The Statler et al article underscores one important piece of the puzzle in improving clinical trial enrollment. However, it should be emphasized that this is the tip of the “barriers to clinical trial recruitment” iceberg. We do not know which patients are excluded from screening for clinical trials because of lack of awareness or acceptance, timely referrals, or resources at academic centers to support clinical trial enrollees. Future studies must address barriers at all levels including patient, community provider, and academic provider level.3,6-9  Patients require education about the goals of trials, understanding of risk, and support of logistics of transitioning to an academic medical center.3  Referring providers must have easy access to timely referrals (particularly relevant in aggressive hematologic cancers) and not experience untenable administrative burden and financial repercussions of referring patients outside of one’s practice. At academic centers, resources for efficient screening must be in place, as well as support for patients and their families as they transition to an academic center, often a distance from their referring practice.
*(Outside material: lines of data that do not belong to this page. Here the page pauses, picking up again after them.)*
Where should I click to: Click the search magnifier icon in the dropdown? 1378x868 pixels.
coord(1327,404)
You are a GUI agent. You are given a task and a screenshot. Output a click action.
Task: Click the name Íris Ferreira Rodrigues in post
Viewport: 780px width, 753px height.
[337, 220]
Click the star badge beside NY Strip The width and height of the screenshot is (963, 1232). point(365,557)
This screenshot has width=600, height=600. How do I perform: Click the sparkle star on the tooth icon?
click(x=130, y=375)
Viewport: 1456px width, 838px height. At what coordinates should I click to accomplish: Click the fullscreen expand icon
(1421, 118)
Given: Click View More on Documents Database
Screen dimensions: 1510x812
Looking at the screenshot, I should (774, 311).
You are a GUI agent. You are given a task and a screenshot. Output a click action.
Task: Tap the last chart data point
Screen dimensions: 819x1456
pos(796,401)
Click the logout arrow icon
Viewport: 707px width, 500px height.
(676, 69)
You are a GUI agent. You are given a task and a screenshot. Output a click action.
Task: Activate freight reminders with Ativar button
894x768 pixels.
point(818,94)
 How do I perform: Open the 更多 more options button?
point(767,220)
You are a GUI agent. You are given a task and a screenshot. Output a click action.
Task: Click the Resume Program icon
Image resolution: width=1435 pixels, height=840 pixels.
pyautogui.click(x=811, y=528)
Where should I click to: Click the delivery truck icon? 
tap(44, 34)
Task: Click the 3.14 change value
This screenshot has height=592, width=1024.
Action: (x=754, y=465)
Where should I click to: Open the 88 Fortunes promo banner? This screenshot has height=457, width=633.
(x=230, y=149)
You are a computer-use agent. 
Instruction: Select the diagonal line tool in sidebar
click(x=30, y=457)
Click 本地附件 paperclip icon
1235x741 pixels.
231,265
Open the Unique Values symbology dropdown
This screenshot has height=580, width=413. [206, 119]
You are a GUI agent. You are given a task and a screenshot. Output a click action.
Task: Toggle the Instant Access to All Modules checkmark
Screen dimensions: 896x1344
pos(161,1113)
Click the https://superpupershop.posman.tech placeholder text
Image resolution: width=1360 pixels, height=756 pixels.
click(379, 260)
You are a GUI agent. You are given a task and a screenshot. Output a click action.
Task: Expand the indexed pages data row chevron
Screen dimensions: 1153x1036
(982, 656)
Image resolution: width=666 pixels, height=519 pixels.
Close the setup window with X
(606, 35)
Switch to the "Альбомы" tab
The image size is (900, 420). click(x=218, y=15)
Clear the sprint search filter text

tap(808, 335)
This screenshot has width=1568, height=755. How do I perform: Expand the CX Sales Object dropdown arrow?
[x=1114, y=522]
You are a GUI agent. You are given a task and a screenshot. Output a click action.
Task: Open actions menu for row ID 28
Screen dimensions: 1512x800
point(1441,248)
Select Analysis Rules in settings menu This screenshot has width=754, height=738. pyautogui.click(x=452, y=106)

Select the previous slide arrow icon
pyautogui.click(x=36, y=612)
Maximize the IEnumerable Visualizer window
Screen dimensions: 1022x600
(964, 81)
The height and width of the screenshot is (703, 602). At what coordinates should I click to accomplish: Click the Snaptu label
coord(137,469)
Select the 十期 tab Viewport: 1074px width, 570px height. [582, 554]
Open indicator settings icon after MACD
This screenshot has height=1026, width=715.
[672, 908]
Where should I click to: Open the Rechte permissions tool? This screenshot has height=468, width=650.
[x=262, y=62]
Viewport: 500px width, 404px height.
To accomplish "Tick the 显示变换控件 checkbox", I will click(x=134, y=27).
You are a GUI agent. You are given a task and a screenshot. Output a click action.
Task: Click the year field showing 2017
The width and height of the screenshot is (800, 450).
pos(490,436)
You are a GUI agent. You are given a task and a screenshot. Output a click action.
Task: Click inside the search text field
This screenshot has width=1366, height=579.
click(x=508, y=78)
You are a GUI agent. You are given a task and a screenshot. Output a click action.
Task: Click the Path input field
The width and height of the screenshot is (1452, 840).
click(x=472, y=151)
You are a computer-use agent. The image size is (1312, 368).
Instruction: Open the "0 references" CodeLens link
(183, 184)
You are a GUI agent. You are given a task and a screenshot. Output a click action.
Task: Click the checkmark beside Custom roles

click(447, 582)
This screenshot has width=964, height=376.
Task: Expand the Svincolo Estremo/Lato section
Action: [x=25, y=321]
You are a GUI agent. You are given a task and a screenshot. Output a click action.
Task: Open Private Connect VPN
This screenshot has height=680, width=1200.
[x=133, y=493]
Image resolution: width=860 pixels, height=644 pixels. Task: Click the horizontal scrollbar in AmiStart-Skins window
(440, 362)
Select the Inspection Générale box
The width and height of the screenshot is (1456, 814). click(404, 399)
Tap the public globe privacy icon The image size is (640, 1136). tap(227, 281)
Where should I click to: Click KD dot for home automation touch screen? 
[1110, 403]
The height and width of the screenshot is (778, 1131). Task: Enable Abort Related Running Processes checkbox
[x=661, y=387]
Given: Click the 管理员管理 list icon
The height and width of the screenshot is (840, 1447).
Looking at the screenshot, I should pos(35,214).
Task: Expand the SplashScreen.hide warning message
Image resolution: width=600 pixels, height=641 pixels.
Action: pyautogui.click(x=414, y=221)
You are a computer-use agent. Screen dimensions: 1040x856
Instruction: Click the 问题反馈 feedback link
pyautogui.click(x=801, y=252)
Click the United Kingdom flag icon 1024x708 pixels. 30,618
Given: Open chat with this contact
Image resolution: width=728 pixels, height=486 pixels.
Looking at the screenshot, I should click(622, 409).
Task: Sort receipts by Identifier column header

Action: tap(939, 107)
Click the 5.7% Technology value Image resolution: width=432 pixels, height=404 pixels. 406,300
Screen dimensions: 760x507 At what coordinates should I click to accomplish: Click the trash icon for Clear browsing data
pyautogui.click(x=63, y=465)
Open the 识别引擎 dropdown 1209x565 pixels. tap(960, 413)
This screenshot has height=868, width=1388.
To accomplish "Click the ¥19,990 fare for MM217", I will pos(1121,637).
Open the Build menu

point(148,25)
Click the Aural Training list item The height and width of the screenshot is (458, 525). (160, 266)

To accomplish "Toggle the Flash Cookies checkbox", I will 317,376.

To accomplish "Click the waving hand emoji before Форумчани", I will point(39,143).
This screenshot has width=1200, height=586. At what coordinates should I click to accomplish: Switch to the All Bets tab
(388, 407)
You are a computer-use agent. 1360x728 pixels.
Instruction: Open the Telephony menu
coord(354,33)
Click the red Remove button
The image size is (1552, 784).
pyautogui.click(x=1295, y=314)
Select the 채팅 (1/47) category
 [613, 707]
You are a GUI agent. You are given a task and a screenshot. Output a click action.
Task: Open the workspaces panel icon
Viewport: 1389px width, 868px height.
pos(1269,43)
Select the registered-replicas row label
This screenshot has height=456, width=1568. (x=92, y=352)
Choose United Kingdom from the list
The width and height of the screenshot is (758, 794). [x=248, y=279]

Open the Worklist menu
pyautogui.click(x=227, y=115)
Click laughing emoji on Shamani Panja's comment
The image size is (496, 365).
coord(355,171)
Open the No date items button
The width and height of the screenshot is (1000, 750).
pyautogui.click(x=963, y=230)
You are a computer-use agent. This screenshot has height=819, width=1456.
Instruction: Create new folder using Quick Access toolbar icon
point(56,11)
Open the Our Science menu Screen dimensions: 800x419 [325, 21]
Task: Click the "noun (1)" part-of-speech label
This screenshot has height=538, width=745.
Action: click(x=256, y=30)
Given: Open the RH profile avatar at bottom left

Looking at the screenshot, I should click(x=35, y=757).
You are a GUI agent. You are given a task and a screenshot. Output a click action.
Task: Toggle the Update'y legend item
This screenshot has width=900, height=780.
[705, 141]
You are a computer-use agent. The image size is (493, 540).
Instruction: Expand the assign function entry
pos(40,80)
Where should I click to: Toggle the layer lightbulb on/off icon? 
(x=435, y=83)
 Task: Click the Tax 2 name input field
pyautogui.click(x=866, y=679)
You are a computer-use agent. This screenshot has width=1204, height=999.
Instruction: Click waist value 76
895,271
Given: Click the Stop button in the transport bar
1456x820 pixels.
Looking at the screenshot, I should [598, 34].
Finally, as the population of hematologic cancer patients ages, there is an increasing need to better understand comorbidity and then design and enroll older patients with increased comorbidity.10  By addressing organizational, patient, and provider challenges in clinical trial enrollment, interventions may be developed to improve clinical trial recruitment for patients with hematologic cancers and bridge the gap between clinical trial and real-world patients.

Conflict-of-interest disclosure: The author declares no competing financial interests.